_Selected passage_
It’s a neurological condition, a type of progressive dementia that causes deterioration in critical and analytical thinking and motor movements and memory. Lewy bodies are proteins in the brain that when they accumulate as neurons that’s when the craziness starts to happen. They're named after the doctor who discovered them, Dr. Frederic Lewy, a German neurologist who discovered them in 1912.
When we started going through the symptoms, our hearts started to sink because we were checking each one of them. There was wild hallucinations, delusions, memory loss, aphasia. She had that. She was having problems finding words. I remember one time she was saying, “What’s that stuff you put on your face to make yourself look pretty?” Makeup. Our hearts just really kind of plummeted.
Then we hustled and we found a really good neurologist in Houston. We took her to that first appointment with him and there was another flash of pure Mama Jean. When he tested her reflexes and he pulled out that little rubber hammer and he hit her knee, she screamed, “God dammit,” and punched him.
The doctor reared back and looked at my father and he said, “I've never had a patient do that to me before,” and my father said proudly, “Well, you've never met Jean Brickhouse.”
And he took a brain scan and when he got it back, and when we saw it, it looked like. . . you remember those round glass plasma balls that when you touched them their electricity in there they go crazy like a Texas electrical storm? That’s what her brain scan looked like. And the answer was, yes, she had Lewy body dementia.
There is no cure for Lewy body dementia. It’s a progressive disease, as I said earlier. Like alcoholism, it’s a progressive disease. But unlike alcoholism, it can’t be arrested and a lot of people can live with it for a very long time, and not live well.
Fortunately for her, although we didn’t see it that way at the time, her decline was rapid fire. From the time she got that diagnosis in September she was already on her deathbed in December. She had stopped responding, she had stopped talking, she had stopped opening her eyes, she stopped eating and then her body kind of curved into this arthritic ball near the end.
When I was down there in Beaumont standing by her deathbed I thought about that first visit when I saw her in that geriatric facility in Houston. Remember I said there was that moment, that flash of Mama Jean?

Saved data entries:
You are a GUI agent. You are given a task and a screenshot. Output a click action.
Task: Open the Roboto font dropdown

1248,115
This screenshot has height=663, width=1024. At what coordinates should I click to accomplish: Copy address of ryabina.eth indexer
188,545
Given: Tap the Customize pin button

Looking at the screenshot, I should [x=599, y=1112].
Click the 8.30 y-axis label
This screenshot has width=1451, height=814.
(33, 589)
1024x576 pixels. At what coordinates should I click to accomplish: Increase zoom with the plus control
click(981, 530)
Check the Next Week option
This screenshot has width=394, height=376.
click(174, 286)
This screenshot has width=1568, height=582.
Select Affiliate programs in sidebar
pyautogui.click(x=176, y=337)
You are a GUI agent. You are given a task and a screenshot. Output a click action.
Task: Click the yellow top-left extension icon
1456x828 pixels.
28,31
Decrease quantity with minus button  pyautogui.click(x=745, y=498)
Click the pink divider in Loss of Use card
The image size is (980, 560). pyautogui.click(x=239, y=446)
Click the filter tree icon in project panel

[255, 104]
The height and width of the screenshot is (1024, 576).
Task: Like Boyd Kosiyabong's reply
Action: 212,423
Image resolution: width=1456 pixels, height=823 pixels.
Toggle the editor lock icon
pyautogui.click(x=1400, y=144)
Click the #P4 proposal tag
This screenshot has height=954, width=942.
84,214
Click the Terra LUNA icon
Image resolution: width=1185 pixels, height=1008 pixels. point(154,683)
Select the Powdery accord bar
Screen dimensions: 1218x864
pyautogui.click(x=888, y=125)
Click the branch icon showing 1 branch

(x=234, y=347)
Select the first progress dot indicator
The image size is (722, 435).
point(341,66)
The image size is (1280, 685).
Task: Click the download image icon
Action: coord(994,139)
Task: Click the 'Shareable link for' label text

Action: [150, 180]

_Activities_
**a.** According to the Lewy body dementia account, what four things did she stop doing before her body curved into a ball?
**b.** Using the Lewy body dementia account, decide whether each statement agrees with it: (i) Lewy bodies were discovered in 1912. (ii) The good neurologist the family found was in Beaumont. (iii) Like alcoholism, Lewy body dementia can be arrested. Answer yes or no for each, quoting the words of the account that decide it.
**c.** Rewrite the paragraph of the Lewy body dementia account that begins "Fortunately for her" in fewer words, keeping its main facts.
The records have no connection to the text.

_Task results_
**a.** Responding, talking, opening her eyes, and eating.

**b.**
(i) Yes: "a German neurologist who discovered them in 1912."
(ii) No: "we found a really good neurologist in Houston."
(iii) No: "But unlike alcoholism, it can’t be arrested"

**c.** Though it didn't seem so then, her rapid decline was fortunate for her. Diagnosed in September, she was on her deathbed by December. She stopped responding, talking, opening her eyes and eating, and near the end her body curved into an arthritic ball.